The political point is that the unresolved knots of the coalition are coming to a head, one could say a somewhat cold coalition, staged during the electoral campaign, based on a common programme , accompanied by programs of the individual parties, but conducted by the leaders and from the parties in a physically separate way, while paradoxically it was more the voters who were united. The rule according to which whoever would get the most votes would be proposed as premier to the Head of State objectively imposed the cold coalition, which only met plastically at the end in Piazza del Popolo in Rome.

Meloni with FdI has clearly won, but not swept away, not reaching 30 percent, the League and FI are decisive partners, without whom the government no longer exists. All the more so a government led by a premier like Meloni who has always made the "anti-mess" his guiding star, in the face of the allies who paid in terms of consent for their participation in Mario Draghi's national emergency executive.

The premier is right in principle when he says that the government listens to the opposition when they say they are constructive, starting with the manoeuvre. But this majority doesn't or shouldn't have a problem with numbers. And FdI's desire to consolidate itself as a hegemonic force is also legitimate, perhaps acquiring more of a central appeal.

Yesterday, however, there was a one-two punch that wasn't exactly a great encouragement for the future. Calenda, leader of the "third pole", after being received, at his request, at Palazzo Chigi, where he was in conversation with Meloni, the Minister of Economy Giancarlo Giorgetti and other leading exponents, launched, perhaps as it was predictable, an attack by his own on Forza Italia, he accused his exponents as "saboteurs" of the maneuver. The same Calenda who even insulted the voters of the League in one of his many tweets.

Politics certainly as well as vision is pragmatism. But tensions, in which a partner inevitably had to emphasize their historical role and identity, have arisen. The reply from the Azzurri group leaders of the Senate and Chamber, Licia Ronzulli and Alessandro Cattaneo, who assured FI's commitment and responsibility on the manoeuvre, with "few and qualified amendments on de-contribution for pensions and young hired people", was dry. But they also harshly replied to the leader of the "third pole" to remember that "he is in the opposition". Message whose real recipient is evidently Meloni.

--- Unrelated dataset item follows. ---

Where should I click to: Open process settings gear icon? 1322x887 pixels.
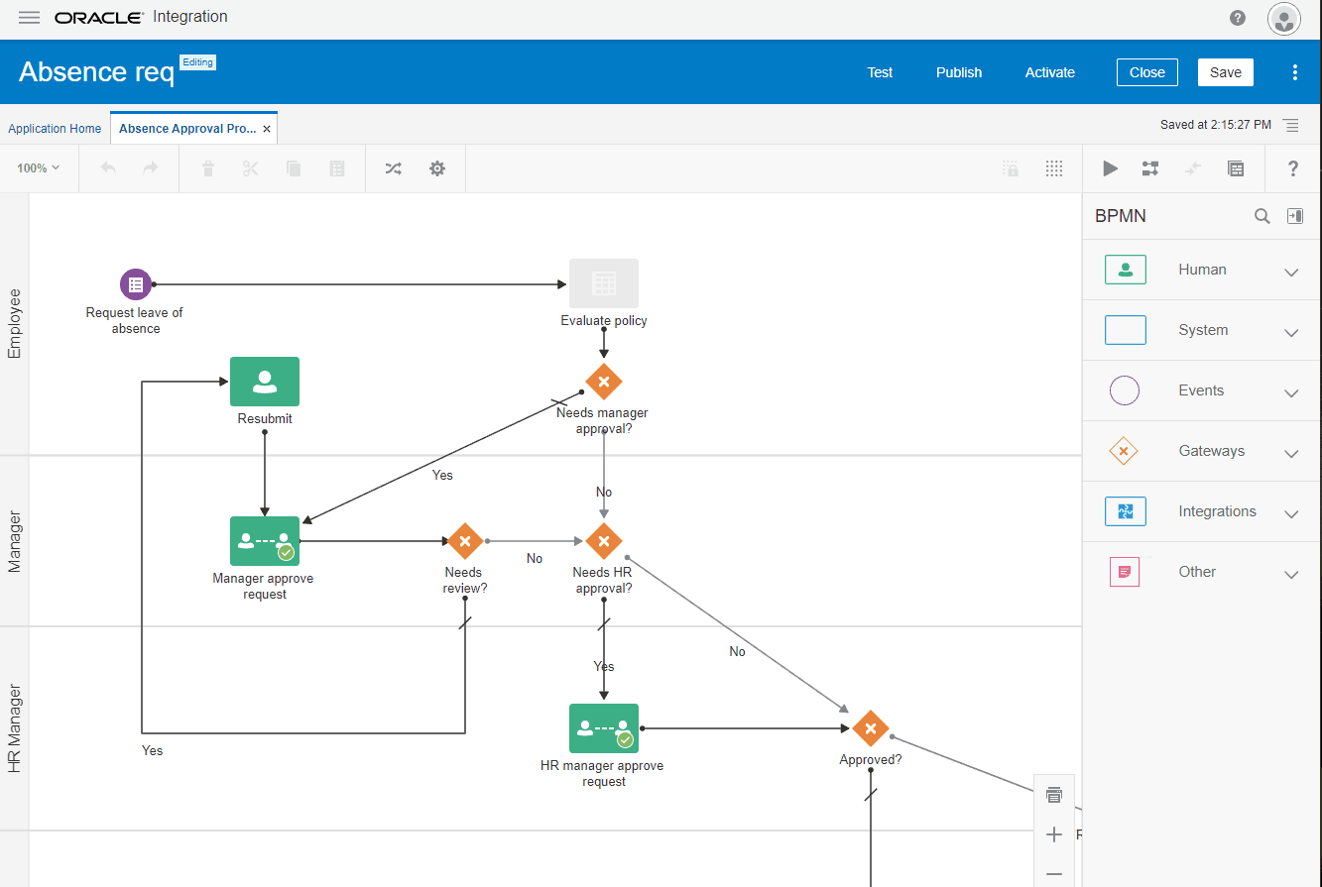click(437, 168)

Ronzulli remarked "we are the center".

The meeting with Calenda took place on the same day in which Meloni scolded the majority to hurry up and in a coordinated way on the maneuver. Perhaps it was not a very happy coincidence, even with all the best intentions. Comparisons with the government of the so-called Union of Prodi's memory are certainly out of place, but even there there was a majority party like the DS but not too much and an amalgam, as recognized by Massimo D'Alema, never found, not even with cold fusion then in the Pd.

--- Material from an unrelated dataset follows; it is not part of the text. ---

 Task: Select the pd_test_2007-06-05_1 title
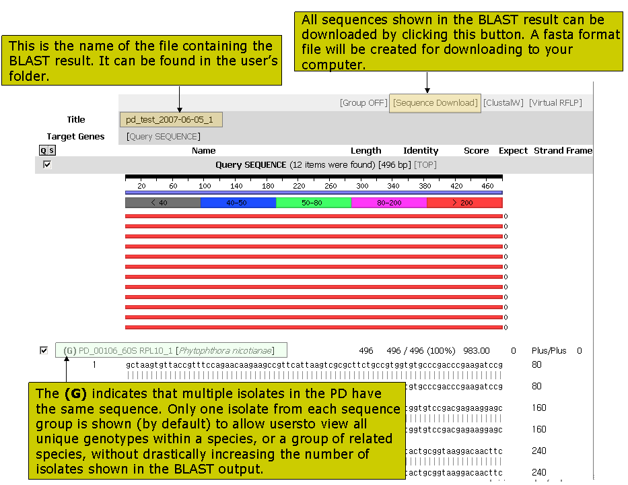pos(170,120)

The centre-right or centre-right has an incomparable situation, with a consolidated unity in the Berlusconi governments and on the territory in the Municipalities and at the helm of the clear majority of the Regions. But the coalition has a premier, not a single leader. This is a bit of the paradox and the difficult bet with which Meloni objectively finds himself grappling, called by the facts to test the ability to give greater cohesion to his majority. Divided oppositions are a guarantee of durability for all governments, unless these divisions then cause a boomerang effect in the majority itself.